**Exercise instructions:**
1) In the article on Kevin McDonald, recast the paragraph that opens "In 1968, he was accepted" as a brief bulleted list that keeps its main facts.
2) Pick up the article on Kevin McDonald after its last sentence and carry it on.

** Start Excerpted text **

- Archdiocese: Southwark
- Province: Southwark
- See: Southwark
- Appointed: 6 November 2003
- Installed: 8 December 2003
- Term ended: 4 December 2009
- Predecessor: Michael George Bowen
- Successor: Peter Smith
- Previous post: Bishop of Northampton (2001–2003)

Orders
- Ordination: 20 July 1974
- Consecration: 2 May 2001 by Patrick Leo McCartie

Personal details
- Born: Kevin John Patrick McDonald 18 August 1947 (age 79) Stoke-on-Trent, England
- Denomination: Roman Catholic

= Kevin McDonald (bishop) =

Catholic archbishop (born 1947)

Kevin John Patrick McDonald KC*HS (born 18 August 1947, Stoke-on-Trent) is the Archbishop Emeritus of the Roman Catholic Archdiocese of Southwark, England.

== Life ==
Born in Stoke-on-Trent, from 1958 to 1965 McDonald attended the Christian Brothers' Grammar School there, St. Joseph's College, Stoke-on-Trent. He read Latin at Birmingham University from 1965 to 1968.

In 1968, he was accepted as a student for the Archdiocese of Birmingham and was ordained priest on 20 July 1974 in the Metropolitan Cathedral of St Chad in Birmingham. From 1976 to 1985, he was a lecturer in moral theology at Oscott College. He became secretary at the Pontifical Council for Promoting Christian Unity in Rome from 1985 to 1993. McDonald earned a Doctorate of Sacred Theology from the Pontifical University of Saint Thomas Aquinas, Angelicum in 1989 with a dissertation titled Communion and friendship: a framework for ecumenical dialogue in ethics.

** End Excerpted text **
** Start Entries shown **

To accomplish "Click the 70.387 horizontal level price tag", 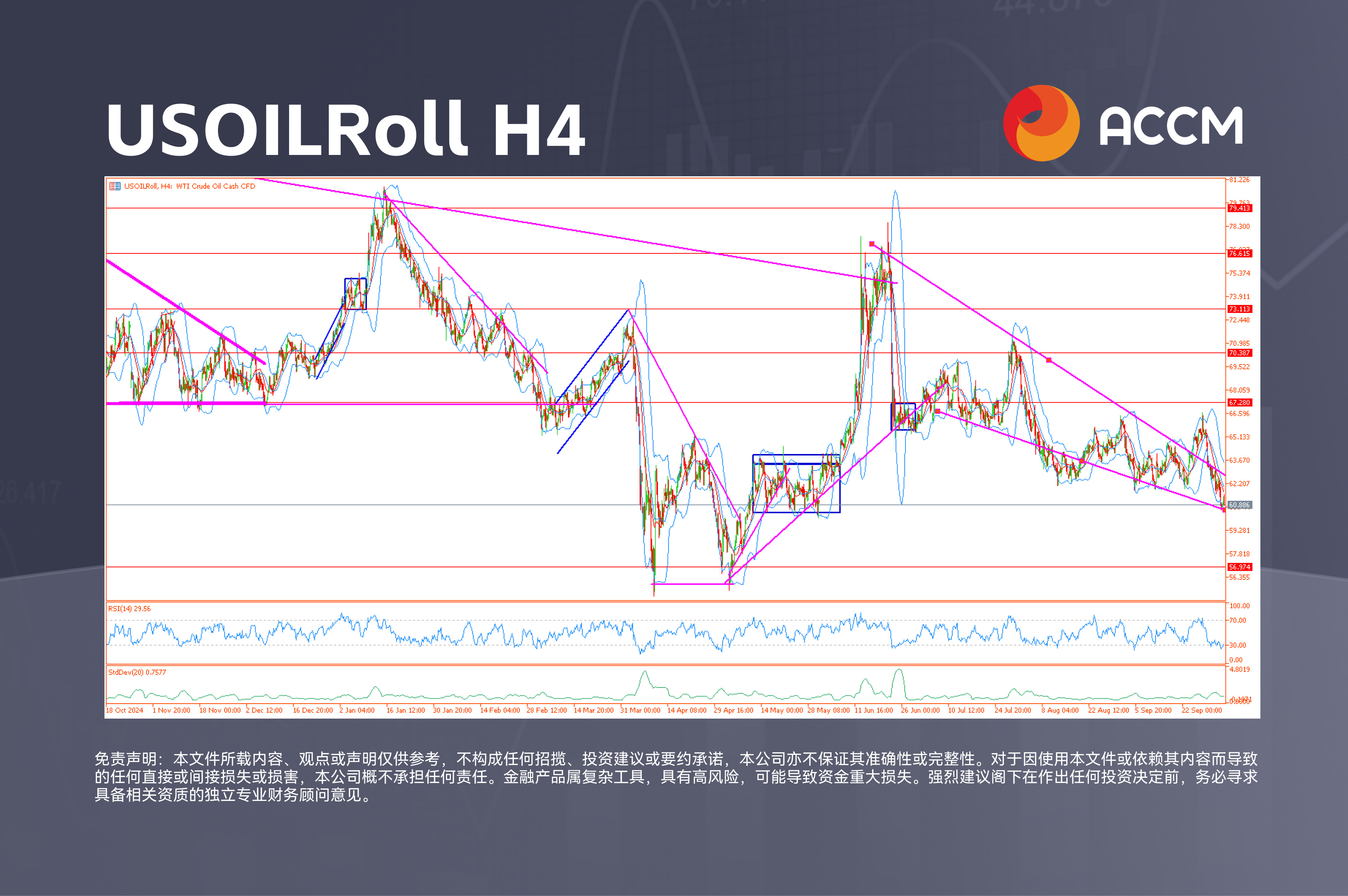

** End Entries shown **
** Start Entries shown **

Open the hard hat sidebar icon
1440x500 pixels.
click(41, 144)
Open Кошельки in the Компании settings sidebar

** End Entries shown **
** Start Entries shown **

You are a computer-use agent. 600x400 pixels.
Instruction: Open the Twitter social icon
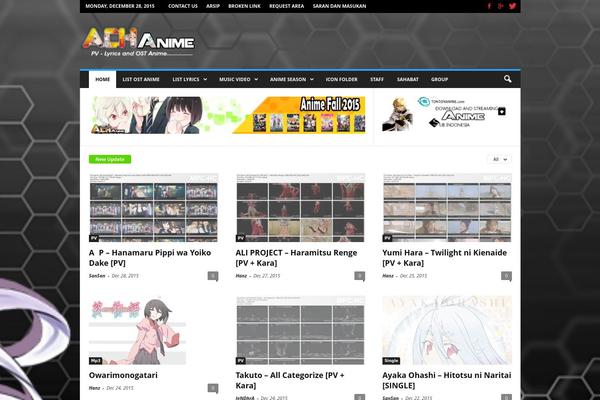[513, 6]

** End Entries shown **

**Answer list:**
1)
- 1968: accepted as a student for the Archdiocese of Birmingham
- 20 July 1974: ordained priest in the Metropolitan Cathedral of St Chad, Birmingham
- 1976–1985: lecturer in moral theology at Oscott College
- 1985–1993: secretary at the Pontifical Council for Promoting Christian Unity in Rome
- 1989: Doctorate of Sacred Theology from the Pontifical University of Saint Thomas Aquinas, Angelicum, with the dissertation "Communion and friendship: a framework for ecumenical dialogue in ethics"

2)
In 1993, he returned to England and became the Parish priest of English Martyrs, Sparkhill until 1998. It was while in Sparkhill that McDonald developed his interest in inter-religious dialogue. From 1998 until 2001, he was Rector of Oscott seminary. McDonald was consecrated the 11th Bishop of Northampton on 2 May 2001 by Bishop Leo McCartie, assisted by Archbishops Patrick Kelly and Vincent Nichols.

==Archbishop of Southwark==
On 8 December 2003, McDonald was installed as the Archbishop of Southwark on the feast of the Immaculate Conception, the patronal feast of the archdiocese. After becoming archbishop, McDonald suffered with ill health, spending a significant portion of 2008 on sick leave. Besides suffering from severe osteoarthritis, he underwent a triple heart bypass. He was rumoured to be Pope Benedict XVI's first choice to replace Cormac Murphy-O'Connor as Archbishop of Westminster. However, on 4 December 2009, McDonald resigned his post on health grounds.

==Personal==
He has an elder brother and sister and two younger brothers. He has nine nephews and nieces and three great-nephews.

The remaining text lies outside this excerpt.